Abstract: Bioinformatics is an ever-growing field due to the availability of vast database systems and increasing biological data. This rapid development deals with research and development activities and requires adequate protection in the form of Intellectual Property Rights(IPR) as it adds value to the discoveries and provides incentives to the investors. The study includes the role of IPR in bioinformatics with a major focus on patents and related laws. The paper will also analyze, what types of bioinformatics are patentable, how does patents protect bioinformatics innovations specifically software which analyses DNA sequences.

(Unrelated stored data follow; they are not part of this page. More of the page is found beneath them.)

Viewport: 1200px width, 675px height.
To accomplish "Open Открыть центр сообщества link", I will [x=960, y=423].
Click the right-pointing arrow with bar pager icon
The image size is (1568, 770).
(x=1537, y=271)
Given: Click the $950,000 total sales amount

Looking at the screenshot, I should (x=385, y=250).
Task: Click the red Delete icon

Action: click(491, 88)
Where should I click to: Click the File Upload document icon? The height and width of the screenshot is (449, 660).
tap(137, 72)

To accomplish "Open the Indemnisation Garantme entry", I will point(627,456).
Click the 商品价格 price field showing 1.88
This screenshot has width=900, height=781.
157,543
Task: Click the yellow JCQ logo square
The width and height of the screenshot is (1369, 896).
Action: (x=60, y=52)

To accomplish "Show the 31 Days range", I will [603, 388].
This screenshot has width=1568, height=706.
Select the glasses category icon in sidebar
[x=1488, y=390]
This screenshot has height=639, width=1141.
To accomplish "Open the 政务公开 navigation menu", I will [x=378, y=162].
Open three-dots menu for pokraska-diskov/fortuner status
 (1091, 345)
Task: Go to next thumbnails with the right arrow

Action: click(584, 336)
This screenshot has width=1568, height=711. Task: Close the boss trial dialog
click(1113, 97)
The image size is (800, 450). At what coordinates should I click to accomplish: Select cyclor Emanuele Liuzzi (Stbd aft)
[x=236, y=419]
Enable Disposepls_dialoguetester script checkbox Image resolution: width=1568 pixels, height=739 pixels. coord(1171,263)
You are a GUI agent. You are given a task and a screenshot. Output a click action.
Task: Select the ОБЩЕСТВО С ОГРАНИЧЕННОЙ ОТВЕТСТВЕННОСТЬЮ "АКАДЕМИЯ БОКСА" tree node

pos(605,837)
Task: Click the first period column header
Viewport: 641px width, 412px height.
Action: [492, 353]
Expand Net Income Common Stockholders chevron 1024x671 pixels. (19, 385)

The paper will be presented in four parts namely, part one will consist of the introduction, while part two will focus on what is bioinformatics and how it is related to IPR, part three will focus on the patent eligibility criteria for bioinformatics and lastly, part four will present a conclusion.
Keywords: Bioinformatics, patents, omics, DNA sequence, Intellectual property rights.
The rapid developments since the last two decades in the field of biotechnology have resulted in new methods, products for the advancement of many sectors such as the pharmaceutical industry, diagnostics, environment, food tech, agriculture2. Recent sequence explosions all around the globe have also resulted in sequencing the whole genome of microbes, animals, plants while along with the explosion of sequence issues of patents about deoxyribonucleic acid(DNA) and ribonucleic acid(RNA) and other related technologies3. Nowadays, the vast amount of information about the human genome has increased the potential of bioinformatics innovations worldwide as it is available online free in the databases maintained and developed by various bio-ventures and research organizations. Bioinformatics has many uncertainties when it comes to patent eligibility, some can utilize a composition of matter or is a product of manufacture claims but the most common bioinformatics innovations are in the field of software processes which is difficult to obtain4. DNA and gene-related technologies are influencing and encouraging medical research which provides solutions to various incurable diseases and the development of safe and efficient drugs that are affordable.
Biological data is growing at a fast speed, for example, the number of sequences in GenBank Increased from 606 in 1982 to 201,663,568 in 2017 and it doubles its size every 15 months5. Bioinformatics is used in numerous areas such as gene therapy, drug development, molecular medicine, preventive medicine, crop improvement, insect resistance studies, etc. Determining the function of a gene can help in making pharmaceutical drugs, but to ascertain the function of a gene DNA must be analyzed in sophisticated laboratory techniques and complex computer algorithms6. Genome research aims at the analysis of proteins that are encoded by particular DNA sequences, single nucleotide polymorphism (SNP) analyses, and the mutation of genes that are associated with the disease7. For example, treatment of a fungal infection, the researcher might examine its DNA or mRNA by sequencing which results in a list of genes in the human genome and remove the unwanted genes.